#### Текст
>>

В настоящее время РАФ, очевидно, уже не является единой организацией; отдельные акции последних лет проводились уже не от ее имени.

2 Фотография Эвы Хауле появилась на розыскных плакатах в 80-х гг. После ареста она признала свою принадлежность к РАФ. Прокуратура не смогла представить суду достаточных доказательств ее участия в акциях; тем не менее, основываясь лишь на факте принадлежности к РАФ, ее признали виновной в соучастии и приговорили к пожизненному заключению.

3 Биргит Хогефельд сознательно умалчивает о том, какие именно акции имеются в виду. Дело в том, что при расследовании налетов и покушений, совершенных РАФ в те годы, ни разу не удавалось найти улики, достаточные для обвинения того или иного из подозреваемых.

4 Петер-Юрген Боок — один из участников похищения Шляйера. Приговорен к пожизненному заключению. Находясь в тюрьме, опубликовал свои воспоминания о РАФ, в которых дистанцировался от своих бывших товарищей, изображая себя беззащитной жертвой интеллектуального террора. По его словам, любые разногласия в РАФ беспощадно подавлялись руководителями. С помощью леволиберальной прессы ему почти удалось добиться помилования от бывшего Федерального президента фон Вайцзеккера, однако «отступники из ГДР» своими показаниями изобличили Боока и поставили под сомнение достоверность его россказней.

5 Зильке Майер-Витт, Вернер Лотце — активные участники акций РАФ в 70-е годы. В настоящее время отбывают заключение.

6 Эдвард Пименталь — американский солдат. Его подстерегли, когда он зашел в одну из висбаденских дискотек, выманили на улицу и убили, чтобы завладеть его документами, которые должны были обеспечить нападавшим доступ на американскую базу. Убийство Пименталя было совершенно нетипично для РАФ: создавалось впечатление, что оно произошло непреднамеренно, что просто у кого-то из нападавших не выдержали нервы, но РАФ не желала в этом признаться, опасаясь нарушить единство своих членов.

7 «Мертвые коридоры» — одна из мер специального режима для заключенных членов РАФ: их содержали не просто в одиночках — все соседние камеры или даже все камеры в коридоре были пустыми. Узники «мертвых коридоров» по нескольку дней или даже недель не могли видеть никого, кроме охранников.

<<

#### Фрагмент набора данных
>>

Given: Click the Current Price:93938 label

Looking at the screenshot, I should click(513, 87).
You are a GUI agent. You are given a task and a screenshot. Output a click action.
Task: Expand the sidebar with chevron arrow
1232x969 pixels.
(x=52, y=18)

<<

#### Задания
1) Какой приговор вынесли Эве Хауле согласно тексту о РАФ?
2) Перепишите из текста о РАФ отрывок, который начинается словами «В настоящее время РАФ, очевидно, уже» и продолжается вплоть до слов «иного из подозреваемых.» включительно.
Список никак не связан с текстом о РАФ.

#### Ответы
1) Её приговорили к пожизненному заключению.

2)
В настоящее время РАФ, очевидно, уже не является единой организацией; отдельные акции последних лет проводились уже не от ее имени.

2 Фотография Эвы Хауле появилась на розыскных плакатах в 80-х гг. После ареста она признала свою принадлежность к РАФ. Прокуратура не смогла представить суду достаточных доказательств ее участия в акциях; тем не менее, основываясь лишь на факте принадлежности к РАФ, ее признали виновной в соучастии и приговорили к пожизненному заключению.

3 Биргит Хогефельд сознательно умалчивает о том, какие именно акции имеются в виду. Дело в том, что при расследовании налетов и покушений, совершенных РАФ в те годы, ни разу не удавалось найти улики, достаточные для обвинения того или иного из подозреваемых.